When Was Slavery Abolished? The first big step to rid the world of slavery was taken in 1811 when Britain abolished slave-trading. In 1833 an Act of Parliament was passed emancipating all slaves in the British colonies, thus setting an example which was followed by other European countries.
The Slavery Abolition Act 1833 (citation 3 & 4 Will. IV c. 73) was an 1833 Act of the Parliament of the United Kingdom abolishing slavery throughout the British Empire (with the exceptions “of the Territories in the Possession of the East India Company”, Ceylon, now Sri Lanka, and Saint Helena; the exceptions were eliminated in 1843). The Act was repealed in 1998 as part of a wider rationalisation of English statute law, but later anti-slavery legislation remains in force.
The Act had its third reading in the House of Commons on 26 July 1833, three days before William Wilberforce died.
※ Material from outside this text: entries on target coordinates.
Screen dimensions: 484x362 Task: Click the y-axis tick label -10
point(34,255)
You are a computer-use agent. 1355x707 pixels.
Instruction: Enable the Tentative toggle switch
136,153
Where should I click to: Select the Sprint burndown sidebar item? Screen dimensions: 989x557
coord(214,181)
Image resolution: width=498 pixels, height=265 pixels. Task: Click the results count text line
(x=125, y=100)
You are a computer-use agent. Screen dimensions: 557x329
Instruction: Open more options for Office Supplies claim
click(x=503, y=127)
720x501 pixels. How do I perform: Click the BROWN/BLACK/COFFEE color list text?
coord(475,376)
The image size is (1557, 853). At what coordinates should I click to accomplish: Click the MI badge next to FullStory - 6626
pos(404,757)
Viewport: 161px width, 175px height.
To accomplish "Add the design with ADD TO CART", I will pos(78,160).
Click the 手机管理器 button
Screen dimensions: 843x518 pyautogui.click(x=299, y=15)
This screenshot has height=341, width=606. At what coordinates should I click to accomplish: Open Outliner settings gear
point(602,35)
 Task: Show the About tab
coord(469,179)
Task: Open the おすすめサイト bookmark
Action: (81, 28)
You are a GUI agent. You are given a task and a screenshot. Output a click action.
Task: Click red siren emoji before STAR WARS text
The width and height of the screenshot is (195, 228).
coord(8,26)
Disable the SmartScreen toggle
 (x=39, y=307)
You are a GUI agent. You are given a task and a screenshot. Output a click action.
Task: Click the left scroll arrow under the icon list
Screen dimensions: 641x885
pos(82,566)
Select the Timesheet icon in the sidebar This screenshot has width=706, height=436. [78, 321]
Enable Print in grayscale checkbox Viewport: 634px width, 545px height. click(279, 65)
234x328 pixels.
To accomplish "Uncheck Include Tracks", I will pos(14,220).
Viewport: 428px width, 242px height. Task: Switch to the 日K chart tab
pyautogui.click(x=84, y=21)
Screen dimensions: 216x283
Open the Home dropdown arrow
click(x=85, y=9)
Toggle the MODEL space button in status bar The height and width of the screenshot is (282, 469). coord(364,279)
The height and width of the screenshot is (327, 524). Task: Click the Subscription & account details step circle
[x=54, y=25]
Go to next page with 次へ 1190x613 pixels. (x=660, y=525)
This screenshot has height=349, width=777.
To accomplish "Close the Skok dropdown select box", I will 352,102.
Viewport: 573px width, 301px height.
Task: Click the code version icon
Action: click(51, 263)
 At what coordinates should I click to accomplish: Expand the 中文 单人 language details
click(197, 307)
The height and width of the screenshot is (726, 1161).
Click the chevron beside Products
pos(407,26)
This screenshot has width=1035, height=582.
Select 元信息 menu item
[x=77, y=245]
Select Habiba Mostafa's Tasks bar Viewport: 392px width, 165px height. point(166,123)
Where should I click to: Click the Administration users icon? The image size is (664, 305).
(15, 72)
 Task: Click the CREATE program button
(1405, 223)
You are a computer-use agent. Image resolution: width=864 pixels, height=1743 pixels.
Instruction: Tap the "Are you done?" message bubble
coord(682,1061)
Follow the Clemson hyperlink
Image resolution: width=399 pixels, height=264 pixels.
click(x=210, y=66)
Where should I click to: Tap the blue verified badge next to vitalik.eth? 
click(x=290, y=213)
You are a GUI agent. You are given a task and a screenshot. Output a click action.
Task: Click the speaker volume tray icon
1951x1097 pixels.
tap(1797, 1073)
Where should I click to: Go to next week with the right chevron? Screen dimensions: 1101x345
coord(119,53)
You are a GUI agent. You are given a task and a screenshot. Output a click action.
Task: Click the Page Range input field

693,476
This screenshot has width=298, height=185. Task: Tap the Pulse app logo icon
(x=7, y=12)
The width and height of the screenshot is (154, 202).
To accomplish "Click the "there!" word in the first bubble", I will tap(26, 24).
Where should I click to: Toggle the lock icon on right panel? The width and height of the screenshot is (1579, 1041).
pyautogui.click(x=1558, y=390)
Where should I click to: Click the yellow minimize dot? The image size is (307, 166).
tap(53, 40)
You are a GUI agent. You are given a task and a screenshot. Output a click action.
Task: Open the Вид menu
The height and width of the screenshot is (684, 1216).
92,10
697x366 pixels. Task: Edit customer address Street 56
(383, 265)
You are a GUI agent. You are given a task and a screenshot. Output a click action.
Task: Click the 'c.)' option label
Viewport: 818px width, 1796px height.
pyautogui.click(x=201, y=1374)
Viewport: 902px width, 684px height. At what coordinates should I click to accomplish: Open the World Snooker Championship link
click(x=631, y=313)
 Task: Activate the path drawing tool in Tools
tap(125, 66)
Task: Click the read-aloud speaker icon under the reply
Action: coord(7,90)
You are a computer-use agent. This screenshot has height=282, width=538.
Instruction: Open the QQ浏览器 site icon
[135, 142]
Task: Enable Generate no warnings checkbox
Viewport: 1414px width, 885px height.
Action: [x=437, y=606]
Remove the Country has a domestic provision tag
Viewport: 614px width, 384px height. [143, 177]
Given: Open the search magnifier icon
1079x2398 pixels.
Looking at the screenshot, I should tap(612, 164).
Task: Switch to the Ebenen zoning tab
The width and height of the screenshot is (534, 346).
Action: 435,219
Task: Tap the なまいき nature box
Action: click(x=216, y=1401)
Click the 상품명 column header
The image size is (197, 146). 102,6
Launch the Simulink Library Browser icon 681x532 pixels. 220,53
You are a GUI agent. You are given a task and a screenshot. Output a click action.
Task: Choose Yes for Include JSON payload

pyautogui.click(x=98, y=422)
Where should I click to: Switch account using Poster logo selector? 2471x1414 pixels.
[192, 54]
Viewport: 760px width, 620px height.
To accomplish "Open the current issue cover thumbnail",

It received the Royal Assent a month later, on 28 August, and came into force the following year, on 1 August 1834. In practical terms, only slaves below the age of six were freed in the colonies.
Former slaves over the age of six were redesignated as “apprentices”, and their servitude was abolished in two stages: the first set of apprenticeships came to an end on 1 August 1838, while the final apprenticeships were scheduled to cease on 1 August 1840. The Act specifically excluded “the Territories in the Possession of the East India Company, or to the Island of Ceylon, or to the Island of Saint Helena.” The exceptions were eliminated in 1843.
In the United States a number of conflicting interests led in 1861 to a civil war between the Northern states who wished to abolish slavery and the seceded Southern states who wanted to retain it on the plantations.
In 1863 President Lincoln issued his famous Emancipation Proclamation, and two years later the victory of the North led to a constitutional amendment which prohibited slavery in the United States for ever.
In South America, a kind of agricultural slavery of the Indians continued under the name of peonage, and laws prohibiting the system did not succeed immediately in stamping it out. Even today conditions of slavery, sometime disguised as forced labor in payment of debt, exist in some countries.
Until people’s consciences began to be stirred by the efforts of humanitarians like William Wilberforce (1759-1833), slavery had generally been regarded as an inevitable part of the natural order of things. From earliest times men had forced their captured enemies to work for them.
Slaves were a vital part of most ancient civilizations, providing food and services for their masters and the labor to build such man-made marvels as the pyramids. In Greece and Rome many slaves became skilled workers and held responsible positions. After the discovery of the New Worlds large fortunes were made by the transport of Negroes from Africa and their exploitation in the Americas.